**Tasks to complete**
#1 In the passage about a seminary class discussing the early church in Acts, what reason does the first eager student give for not living that way today?
#2 Continue the passage about a seminary class discussing the early church in Acts, starting after its final sentence.
┌─ Document section
“Do you believe the Bible is true?” I ask my first year seminary students.
“Yes,” they reply.
“Is it our guide to living out the faith?”
They devoted themselves to the apostles’ teaching and to fellowship, to the breaking of bread and to prayer. Everyone was filled with awe at the many wonders and signs performed by the apostles. All the believers were together and had everything in common. They sold property and possessions to give to anyone who had need. Every day they continued to meet together in the temple courts. They broke bread in their homes and ate together with glad and sincere hearts, praising God and enjoying the favor of all the people. And the Lord added to their number daily those who were being saved.
All the believers were one in heart and mind. No one claimed that any of their possessions was their own, but they shared everything they had. With great power the apostles continued to testify to the resurrection of the Lord Jesus. And God’s grace was so powerfully at work in them all that there were no needy persons among them.
I close my Bible, and ask one more question. “Then why don’t you live like this today?” Hands shoot up.
“Because that was a onetime event,” explains one eager student.
“That was an exceptional time, when the Holy Spirit was first poured out on the church,” says another.
Another student chimes in: “Luke’s account only describes how the early Christians lived. This doesn’t mean Acts is prescribing how all Christians are to live.”
└─
┌─ Provided material
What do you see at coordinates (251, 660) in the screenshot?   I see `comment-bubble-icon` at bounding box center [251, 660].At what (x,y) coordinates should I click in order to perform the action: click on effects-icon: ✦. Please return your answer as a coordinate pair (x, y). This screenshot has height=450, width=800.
└─
**Activity answers**
#1 The student says it was a onetime event.

#2
Someone else interjects, “The enthusiasm of the first believers went way overboard, and they paid for it later on. Besides, if sharing everything in common was how Jesus meant us to live he would have taught us about it himself.”
I pause, and then proceed. “Do you follow the Apostles’ teachings?”
“Yes, yes,” they reply.
“Do you devote yourselves to prayer?” “Celebrate the Lord’s Supper?” “And what about praising God together?” They all agreed that these were important. “Then why,” I asked, “don’t you share everything together?” Silence.
Indeed. Why don’t we as Christ’s followers live more like the first Christians and share all we have in common? Why do we hold onto our possessions when Jesus gave us the power to be free of them?
Luke’s account doesn’t mince words. He describes straightforwardly what the Spirit-filled church was like in Jerusalem. That church was unabashedly communal. Whatever property it had was certainly not private.
What kind of communalism did the first Christians actually practice? Was all private property sold and the proceeds placed into one communal pot for distribution? Was the church’s communalism required? Voluntary? Normative? Exceptional? Three features stand out among the first Christians: (1) They were devoted to one another; (2) They shared all things in common; and (3) There were no needy persons among them.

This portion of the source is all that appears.